Years after Roosevelt Smith was sentenced to death in 2007 for murder and robbery, an expert for the prosecution determined during post-conviction proceedings that Smith had an intellectual disability. People with intellectual disabilities are ineligible for the death penalty, and his sentence was thrown out.
The examples go on and on.
Wren Collective report authors also obtained jail visit logs for 21 of the 28 cases they analyzed. In four cases, the defendant received no legal visits, and in five cases, the defendant received between one and five legal visits.
The Texas Indigent Defense Commission started tracking yearly caseloads for appointed defense attorneys in 2014. Since then, only two lawyers in the cases analyzed by the Wren Collective had court appointments that fell within the workload range recommended in a recent Rand Corporation study by national experts.
“Some might be skeptical of our findings outlining systemic problems in representation because no appellate court has found these lawyers deficient and ineffective during postconviction litigation,” the report acknowledged. “But the criminal legal system has a vested interest in preserving the status quo by protecting convictions and the trial lawyers who are necessary to make the system work.” Indeed, a 2018 study of 191 post-conviction death penalty cases in Harris County found that judges adopted prosecutors’ findings verbatim in 96% of cases.
The link between high caseloads and poor outcomes for clients is well-documented.
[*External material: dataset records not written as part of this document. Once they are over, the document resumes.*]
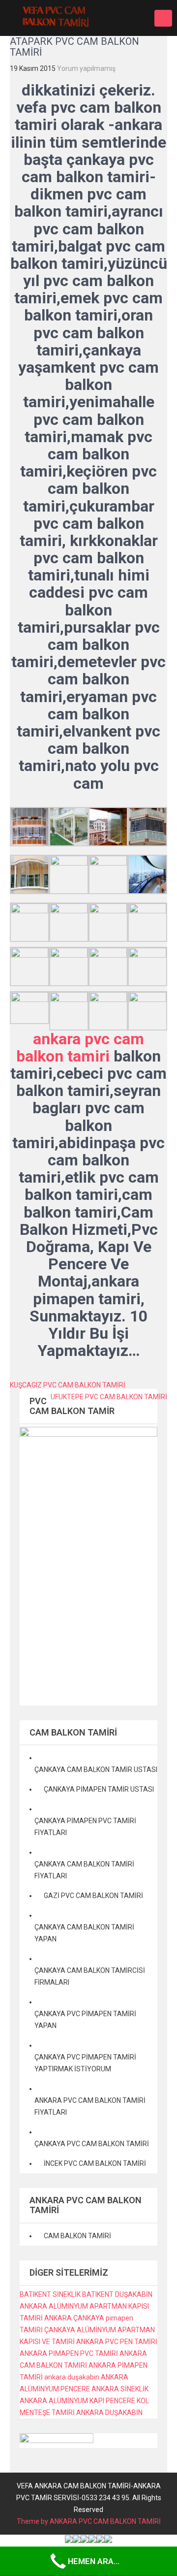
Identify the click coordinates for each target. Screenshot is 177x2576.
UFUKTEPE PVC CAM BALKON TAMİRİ (109, 1397)
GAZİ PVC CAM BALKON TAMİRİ (93, 1896)
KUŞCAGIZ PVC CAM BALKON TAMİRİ (67, 1385)
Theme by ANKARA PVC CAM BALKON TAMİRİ (89, 2521)
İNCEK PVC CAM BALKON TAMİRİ (95, 2163)
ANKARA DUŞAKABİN (109, 2412)
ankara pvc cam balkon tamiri (80, 1047)
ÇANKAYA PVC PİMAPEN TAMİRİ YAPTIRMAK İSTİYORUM (85, 2063)
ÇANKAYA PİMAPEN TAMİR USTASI (99, 1789)
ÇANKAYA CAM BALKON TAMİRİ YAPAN (84, 1933)
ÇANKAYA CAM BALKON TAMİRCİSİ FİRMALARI (89, 1976)
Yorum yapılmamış (86, 68)
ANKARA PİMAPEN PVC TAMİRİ (69, 2353)
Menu (163, 18)
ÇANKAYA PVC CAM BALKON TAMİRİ (91, 2144)
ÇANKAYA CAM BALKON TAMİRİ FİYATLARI (84, 1870)
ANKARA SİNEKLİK (119, 2389)
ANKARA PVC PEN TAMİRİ (116, 2342)
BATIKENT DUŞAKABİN (117, 2294)
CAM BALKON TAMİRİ (77, 2236)
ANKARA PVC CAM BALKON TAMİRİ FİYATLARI (90, 2106)
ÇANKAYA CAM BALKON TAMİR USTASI (95, 1769)
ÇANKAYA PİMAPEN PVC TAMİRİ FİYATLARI (85, 1826)
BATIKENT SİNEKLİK (50, 2294)
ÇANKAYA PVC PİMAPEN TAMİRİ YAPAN (85, 2019)
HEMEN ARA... (93, 2561)
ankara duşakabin (71, 2377)
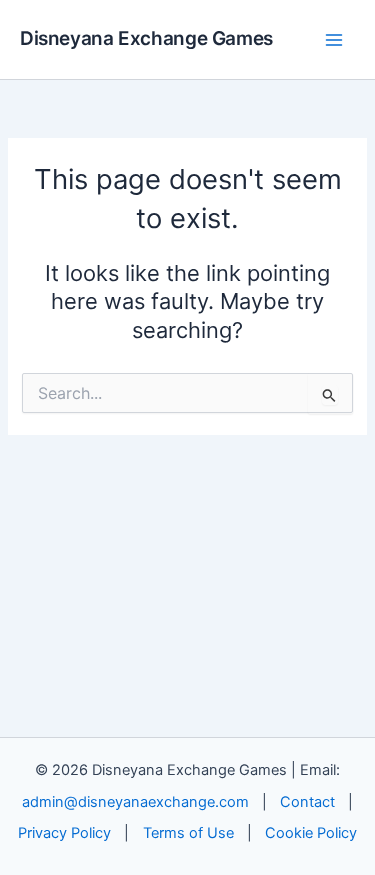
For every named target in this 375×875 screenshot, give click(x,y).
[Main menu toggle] (334, 40)
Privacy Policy (64, 833)
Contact (307, 802)
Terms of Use (188, 833)
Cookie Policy (311, 833)
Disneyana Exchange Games (146, 38)
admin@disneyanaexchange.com (135, 802)
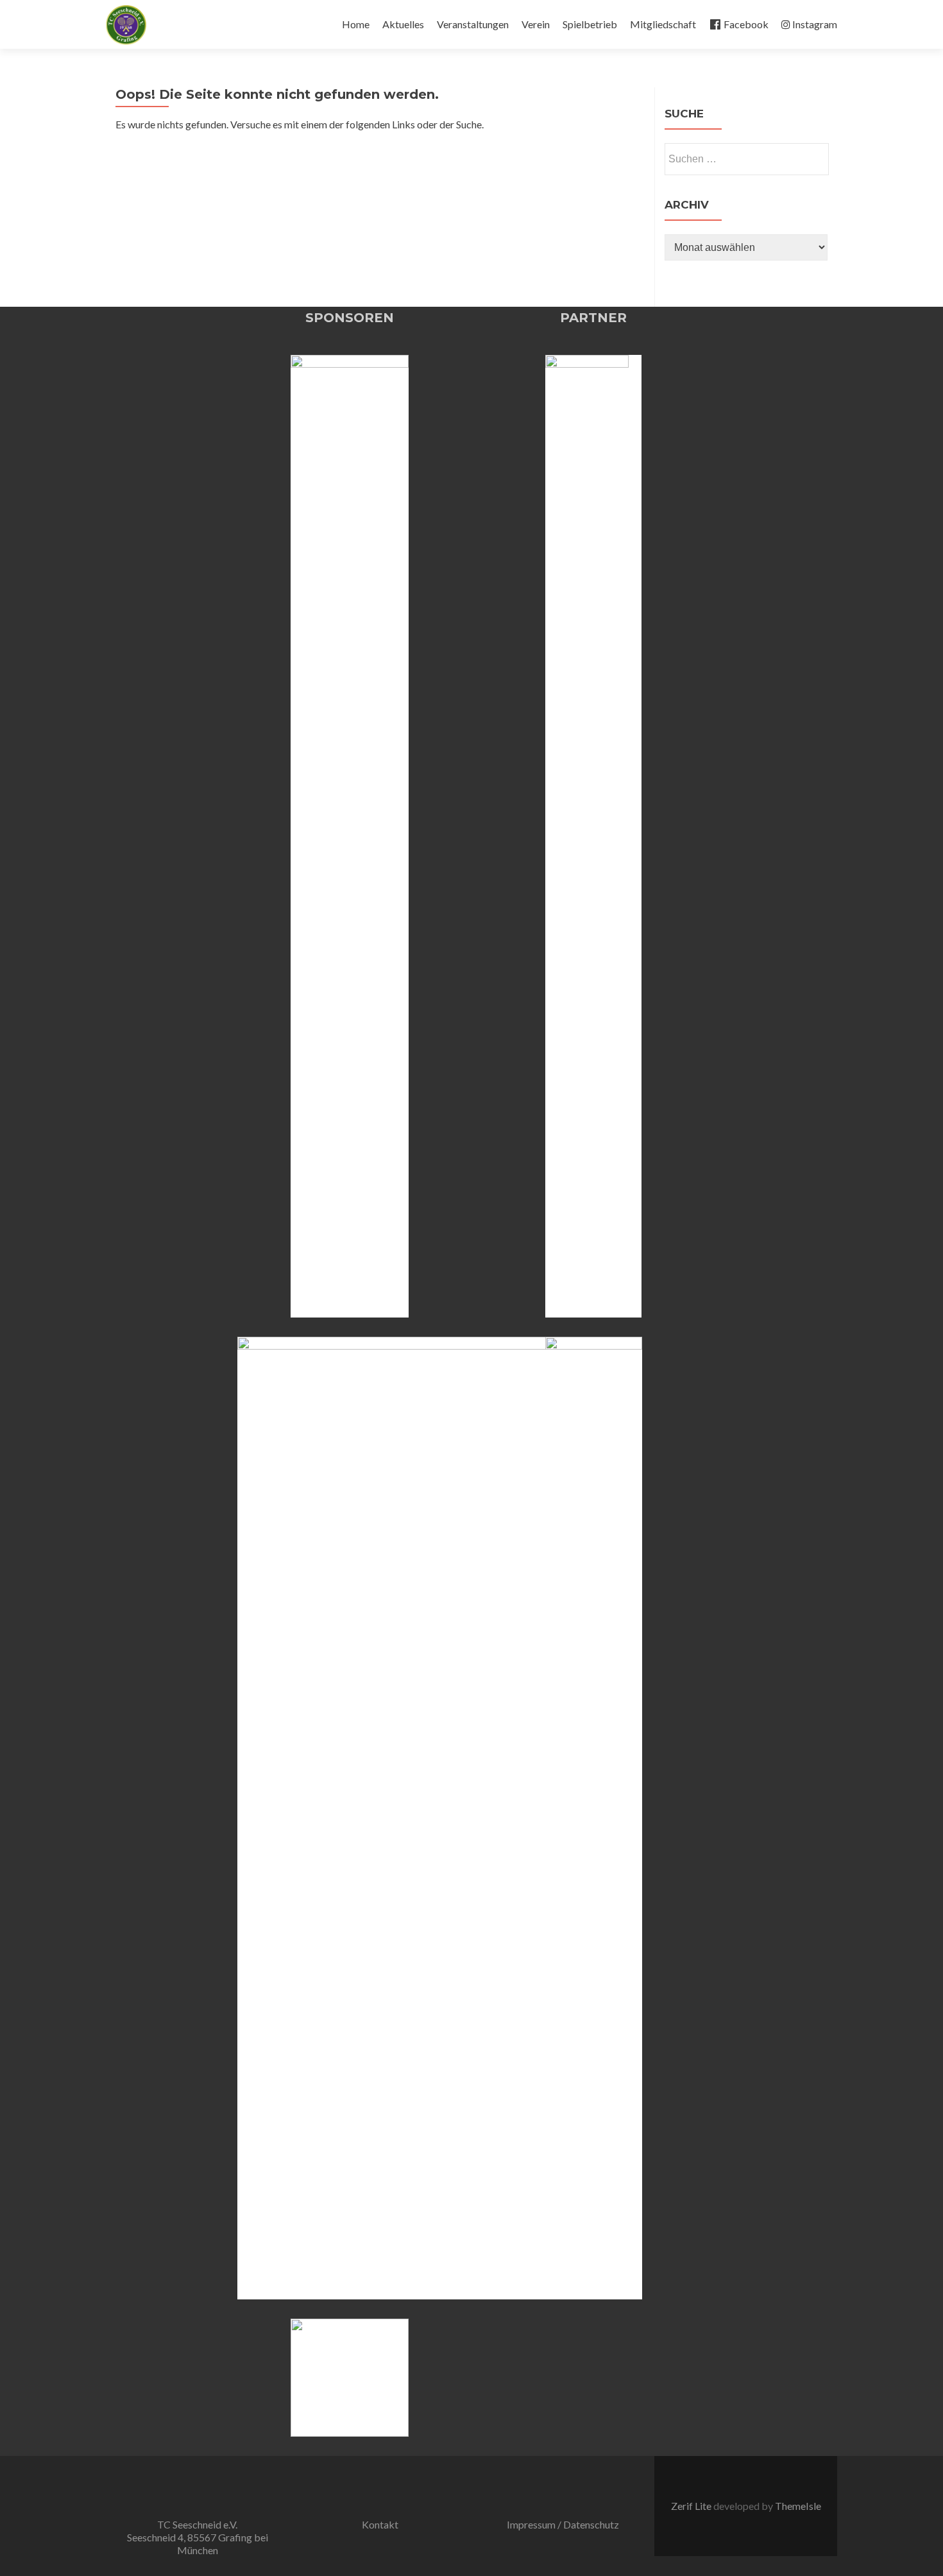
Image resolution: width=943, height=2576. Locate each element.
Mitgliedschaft (663, 24)
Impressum (531, 2524)
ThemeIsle (798, 2506)
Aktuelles (403, 24)
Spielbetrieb (590, 24)
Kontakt (380, 2524)
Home (356, 24)
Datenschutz (591, 2524)
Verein (536, 24)
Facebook (746, 24)
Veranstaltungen (473, 24)
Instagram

But Harris County has yet to place restrictions on how many cases appointed death penalty attorneys can take at a time. Of the 40 lawyers paid for capital appointments in Harris County in 2022, 12 had at least 100 cases — and one had nearly 500 cases. Of those 40 lawyers, more than half made more than $200,000 in 2022, representing people too poor to afford to hire a lawyer. Three made more than half a million dollars.
For comparison, Texas’ Regional Public Defender for Capital Cases, which handles death penalty cases across rural Texas, caps their attorneys at around five cases. In the Harris County Public Defender’s office (which does not take capital cases), public defenders earn an average yearly salary of $115,000.
Texas has long had an “anti-public defender culture,” Jim Marcus, a clinical professor at the University of Texas School of Law, told HuffPost earlier this year. The county didn’t even have a public defender because of resistance from Harris County judges and politicians until 2010. Even today, the public defender’s office in Harris County is not funded to take death penalty cases and only handles about 20% of felony cases.
The Wren Collective report recommended Harris County end its current practice of judges appointing private defense lawyers in death penalty cases and instead invest in a capital defender office that operates independently from judicial influence. The report noted that several studies have found public defenders outperformed appointed lawyers in death penalty cases. A key benefit of public defender offices is that they typically employ mitigation specialists and investigators trained to work on capital cases. Rather than requesting money to hire a mitigation specialist at an hourly rate for each case, public defenders can immediately work with their mitigation colleagues at the outset of the case.
“We recognize that our recommendation, if adopted, will mean a massive change in Harris County,” the report authors wrote, but the alternative is “untenable.”
The report concluded, “The county cannot keep sending people to death row simply because their lawyer has not done the hard work of defending them. Without making a radical change to the system of representation, that is exactly what will occur.”